#### [Directions]
Search the records for the string "will". Copy each line where it occurs.

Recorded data
%%

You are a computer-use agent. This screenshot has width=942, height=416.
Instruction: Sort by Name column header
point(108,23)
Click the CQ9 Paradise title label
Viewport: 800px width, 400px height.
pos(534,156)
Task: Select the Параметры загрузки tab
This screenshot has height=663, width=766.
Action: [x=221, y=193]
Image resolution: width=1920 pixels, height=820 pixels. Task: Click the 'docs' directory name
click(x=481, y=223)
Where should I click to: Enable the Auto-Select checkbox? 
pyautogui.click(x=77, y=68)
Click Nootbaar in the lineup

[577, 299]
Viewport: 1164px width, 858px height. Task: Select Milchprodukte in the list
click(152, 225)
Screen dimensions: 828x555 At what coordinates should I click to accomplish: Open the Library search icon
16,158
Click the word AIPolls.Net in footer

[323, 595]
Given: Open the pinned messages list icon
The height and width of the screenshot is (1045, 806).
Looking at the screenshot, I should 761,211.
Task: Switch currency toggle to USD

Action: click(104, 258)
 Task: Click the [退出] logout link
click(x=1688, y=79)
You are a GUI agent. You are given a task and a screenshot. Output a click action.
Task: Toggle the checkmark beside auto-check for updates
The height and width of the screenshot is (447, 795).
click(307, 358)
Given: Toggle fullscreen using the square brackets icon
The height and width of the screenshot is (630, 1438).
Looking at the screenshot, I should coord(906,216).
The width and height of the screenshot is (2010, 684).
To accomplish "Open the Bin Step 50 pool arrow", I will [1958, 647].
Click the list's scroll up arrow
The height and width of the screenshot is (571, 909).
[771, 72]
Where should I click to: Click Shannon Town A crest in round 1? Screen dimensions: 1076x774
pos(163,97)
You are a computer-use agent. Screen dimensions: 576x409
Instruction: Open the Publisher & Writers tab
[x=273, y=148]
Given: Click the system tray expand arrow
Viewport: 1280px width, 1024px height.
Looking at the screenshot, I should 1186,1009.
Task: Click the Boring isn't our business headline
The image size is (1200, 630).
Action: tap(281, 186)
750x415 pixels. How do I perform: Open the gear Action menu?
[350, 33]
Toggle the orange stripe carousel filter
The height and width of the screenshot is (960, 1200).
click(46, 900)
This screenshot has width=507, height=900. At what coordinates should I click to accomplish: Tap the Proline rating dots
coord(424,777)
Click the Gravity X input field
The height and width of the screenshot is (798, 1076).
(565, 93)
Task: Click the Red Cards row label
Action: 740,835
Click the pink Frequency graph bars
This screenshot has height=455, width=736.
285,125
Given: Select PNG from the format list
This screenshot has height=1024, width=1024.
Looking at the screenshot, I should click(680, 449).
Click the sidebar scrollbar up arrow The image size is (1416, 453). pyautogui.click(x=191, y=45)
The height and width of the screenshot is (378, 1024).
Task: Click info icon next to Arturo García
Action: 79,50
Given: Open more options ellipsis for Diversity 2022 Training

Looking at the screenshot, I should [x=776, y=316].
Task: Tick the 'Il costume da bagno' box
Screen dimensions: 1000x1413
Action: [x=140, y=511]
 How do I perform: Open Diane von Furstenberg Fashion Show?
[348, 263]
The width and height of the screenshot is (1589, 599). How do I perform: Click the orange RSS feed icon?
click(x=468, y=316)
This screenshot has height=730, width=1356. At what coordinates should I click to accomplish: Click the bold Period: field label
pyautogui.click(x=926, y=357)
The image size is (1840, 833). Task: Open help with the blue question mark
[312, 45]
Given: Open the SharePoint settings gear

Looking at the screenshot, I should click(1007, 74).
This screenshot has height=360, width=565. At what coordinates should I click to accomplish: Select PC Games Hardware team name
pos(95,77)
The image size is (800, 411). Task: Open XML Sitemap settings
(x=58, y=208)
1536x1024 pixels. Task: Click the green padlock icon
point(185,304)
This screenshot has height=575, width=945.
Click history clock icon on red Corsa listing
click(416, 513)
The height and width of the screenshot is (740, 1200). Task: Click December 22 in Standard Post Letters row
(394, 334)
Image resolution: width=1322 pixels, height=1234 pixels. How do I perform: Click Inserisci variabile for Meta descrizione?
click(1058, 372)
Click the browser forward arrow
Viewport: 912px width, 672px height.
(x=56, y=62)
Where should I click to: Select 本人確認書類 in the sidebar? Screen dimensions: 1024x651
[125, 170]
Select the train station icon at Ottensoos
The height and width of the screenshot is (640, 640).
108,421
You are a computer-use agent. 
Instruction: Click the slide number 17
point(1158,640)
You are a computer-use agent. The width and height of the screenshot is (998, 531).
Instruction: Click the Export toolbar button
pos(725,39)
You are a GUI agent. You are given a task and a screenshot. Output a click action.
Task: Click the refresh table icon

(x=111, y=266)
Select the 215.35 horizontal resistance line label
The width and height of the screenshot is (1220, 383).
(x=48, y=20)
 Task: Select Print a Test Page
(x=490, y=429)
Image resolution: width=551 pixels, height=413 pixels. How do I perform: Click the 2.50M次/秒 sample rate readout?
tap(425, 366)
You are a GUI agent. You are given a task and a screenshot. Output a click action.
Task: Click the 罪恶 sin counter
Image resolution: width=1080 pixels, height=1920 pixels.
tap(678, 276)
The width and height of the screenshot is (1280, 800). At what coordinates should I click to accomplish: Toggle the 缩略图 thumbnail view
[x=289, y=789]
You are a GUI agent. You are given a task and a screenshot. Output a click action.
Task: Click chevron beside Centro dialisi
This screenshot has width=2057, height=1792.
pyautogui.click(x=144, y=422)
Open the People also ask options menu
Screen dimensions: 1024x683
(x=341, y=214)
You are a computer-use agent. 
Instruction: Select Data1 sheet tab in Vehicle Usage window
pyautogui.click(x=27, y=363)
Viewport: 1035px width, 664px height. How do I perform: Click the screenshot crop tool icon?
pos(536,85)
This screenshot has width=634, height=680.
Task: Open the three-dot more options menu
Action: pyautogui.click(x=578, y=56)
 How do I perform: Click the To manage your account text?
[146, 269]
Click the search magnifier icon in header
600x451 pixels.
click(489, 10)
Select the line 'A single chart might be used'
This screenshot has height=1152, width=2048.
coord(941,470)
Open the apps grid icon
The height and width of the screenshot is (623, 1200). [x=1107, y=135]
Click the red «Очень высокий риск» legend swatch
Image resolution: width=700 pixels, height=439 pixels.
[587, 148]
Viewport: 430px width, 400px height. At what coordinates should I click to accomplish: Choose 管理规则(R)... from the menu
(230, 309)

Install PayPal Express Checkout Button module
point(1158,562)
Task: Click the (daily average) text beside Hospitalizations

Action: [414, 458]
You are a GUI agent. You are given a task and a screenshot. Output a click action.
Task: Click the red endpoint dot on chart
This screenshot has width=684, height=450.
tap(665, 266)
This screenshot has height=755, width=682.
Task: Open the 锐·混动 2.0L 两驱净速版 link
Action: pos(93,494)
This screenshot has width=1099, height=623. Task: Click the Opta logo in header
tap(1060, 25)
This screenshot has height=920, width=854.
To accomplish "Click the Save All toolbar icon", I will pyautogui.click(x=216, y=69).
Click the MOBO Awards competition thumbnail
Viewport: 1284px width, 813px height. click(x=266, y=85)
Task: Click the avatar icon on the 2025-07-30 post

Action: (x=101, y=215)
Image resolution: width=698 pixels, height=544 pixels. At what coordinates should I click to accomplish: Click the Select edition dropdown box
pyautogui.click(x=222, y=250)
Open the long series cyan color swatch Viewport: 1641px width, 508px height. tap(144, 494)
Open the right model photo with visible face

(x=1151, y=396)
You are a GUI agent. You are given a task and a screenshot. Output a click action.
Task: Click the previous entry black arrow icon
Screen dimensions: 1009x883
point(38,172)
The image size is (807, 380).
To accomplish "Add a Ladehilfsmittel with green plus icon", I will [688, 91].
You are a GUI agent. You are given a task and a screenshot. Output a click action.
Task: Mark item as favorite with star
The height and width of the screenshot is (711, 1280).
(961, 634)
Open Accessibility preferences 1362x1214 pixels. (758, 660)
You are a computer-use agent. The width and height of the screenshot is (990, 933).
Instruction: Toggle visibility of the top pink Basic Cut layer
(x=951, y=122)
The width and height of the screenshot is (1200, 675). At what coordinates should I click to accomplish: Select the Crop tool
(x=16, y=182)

%%

#### [Exercise solution]
To accomplish "Open the Bin Step 50 pool arrow", I will [1958, 647].
To accomplish "Click the Save All toolbar icon", I will pyautogui.click(x=216, y=69).
To accomplish "Add a Ladehilfsmittel with green plus icon", I will [688, 91].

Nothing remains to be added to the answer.